[PATCH 1/4] ARM: dts: exynos4: add PMU syscon node

Tomasz Figa tomasz.figa at gmail.com
Fri Apr 25 16:52:15 PDT 2014


Hi Vikas,

On 25.04.2014 10:05, Vikas Sajjan wrote:
> Hi,
>
>
> On Thu, Apr 24, 2014 at 9:37 PM, Tomasz Figa <t.figa at samsung.com> wrote:
>> Hi Chanho,
>>
>>
>> On 14.04.2014 14:48, Chanho Park wrote:
>>>
>>> This patch adds a PMU(Power Management Unit) syscon node. This
>>> should be required for USB Phy syscon regmap I/F.
>>>
>>> Cc: Tomasz Figa <t.figa at samsung.com>
>>> Cc: Kamil Debski <k.debski at samsung.com>
>>> Signed-off-by: Chanho Park <chanho61.park at samsung.com>
>>> ---
>>>    arch/arm/boot/dts/exynos4.dtsi | 5 +++++
>>>    1 file changed, 5 insertions(+)
>>>
>>> diff --git a/arch/arm/boot/dts/exynos4.dtsi
>>> b/arch/arm/boot/dts/exynos4.dtsi
>>> index 2f8bcd0..e565b86 100644
>>> --- a/arch/arm/boot/dts/exynos4.dtsi
>>> +++ b/arch/arm/boot/dts/exynos4.dtsi
>>> @@ -110,6 +110,11 @@
>>>                  reg = <0x10010000 0x400>;
>>>          };
>>>
>>> +       pmu_reg: syscon at 10020000 {
>>> +               compatible = "samsung,exynos4-pmureg", "syscon";
>>
>
>   Assume a case where exynos PMU is made as platform driver [1] and we
> need use the compatible  "samsung,exynos4-pmureg" in the driver.
> But since syscon driver uses compatible "syscon" and once the syscon
> driver is probed, the  exynos PMU platform driver [1] will NEVER be
> probed.
> So my question is, can we have 2 compatible strings for a DT node, and
> both the compatible strings are used for probing purpose?
> Recently I faced this issue on exynos5250, where i was testing PMU
> driver [1] and I noticed that  PMU driver [1] was NEVER probed, if I
> enable syscon driver in menuconfig.

No, it is not possible to bind two drivers with different compatible 
strings to the same node. Basically this is because only one platform 
driver can be bound to particular platform device.

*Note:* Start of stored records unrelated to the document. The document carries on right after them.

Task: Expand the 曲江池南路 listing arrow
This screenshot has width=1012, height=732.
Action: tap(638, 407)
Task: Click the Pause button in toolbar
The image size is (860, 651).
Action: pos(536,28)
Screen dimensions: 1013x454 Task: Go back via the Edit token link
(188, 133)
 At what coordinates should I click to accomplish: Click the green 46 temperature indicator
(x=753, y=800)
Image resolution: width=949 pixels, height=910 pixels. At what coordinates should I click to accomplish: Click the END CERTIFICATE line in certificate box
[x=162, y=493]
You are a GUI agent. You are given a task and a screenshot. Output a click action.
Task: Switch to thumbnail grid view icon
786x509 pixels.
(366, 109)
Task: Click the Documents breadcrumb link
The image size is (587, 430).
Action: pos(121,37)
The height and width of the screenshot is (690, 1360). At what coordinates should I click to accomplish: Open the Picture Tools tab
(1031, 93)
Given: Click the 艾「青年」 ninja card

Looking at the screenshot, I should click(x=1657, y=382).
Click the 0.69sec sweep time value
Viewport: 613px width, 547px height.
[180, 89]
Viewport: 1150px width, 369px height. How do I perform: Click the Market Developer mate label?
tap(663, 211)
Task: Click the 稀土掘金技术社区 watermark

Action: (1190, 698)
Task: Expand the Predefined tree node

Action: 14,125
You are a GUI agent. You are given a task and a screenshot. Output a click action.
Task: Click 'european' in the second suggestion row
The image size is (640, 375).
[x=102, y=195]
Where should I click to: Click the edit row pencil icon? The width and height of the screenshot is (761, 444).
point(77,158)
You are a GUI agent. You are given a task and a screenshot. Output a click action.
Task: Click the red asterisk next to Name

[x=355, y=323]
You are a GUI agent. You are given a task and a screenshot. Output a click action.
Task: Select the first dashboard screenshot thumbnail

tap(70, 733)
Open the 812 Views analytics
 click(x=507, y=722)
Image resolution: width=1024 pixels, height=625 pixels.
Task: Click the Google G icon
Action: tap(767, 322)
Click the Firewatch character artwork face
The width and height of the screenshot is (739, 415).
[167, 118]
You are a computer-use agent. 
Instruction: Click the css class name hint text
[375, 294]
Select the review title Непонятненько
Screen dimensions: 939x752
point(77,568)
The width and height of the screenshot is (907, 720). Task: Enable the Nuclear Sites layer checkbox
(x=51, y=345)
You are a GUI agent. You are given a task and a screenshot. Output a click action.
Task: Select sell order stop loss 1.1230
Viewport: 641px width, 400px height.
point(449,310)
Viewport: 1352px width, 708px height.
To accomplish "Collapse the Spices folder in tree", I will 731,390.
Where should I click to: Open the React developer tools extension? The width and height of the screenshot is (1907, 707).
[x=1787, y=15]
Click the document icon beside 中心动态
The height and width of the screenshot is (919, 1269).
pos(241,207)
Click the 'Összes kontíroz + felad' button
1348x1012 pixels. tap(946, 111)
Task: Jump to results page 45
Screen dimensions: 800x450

The rule is that the most specific compatible string (e.g. the first 
from the left) that matches should be used, but I'm not sure if this is 
implemented this way in Linux kernel, especially considering that a 
platform driver usually probes when it is being registered. So we might 
have a race here, which you can work around by making sure that your PMU 
driver is always registered first (e.g. by lowering its initcall level).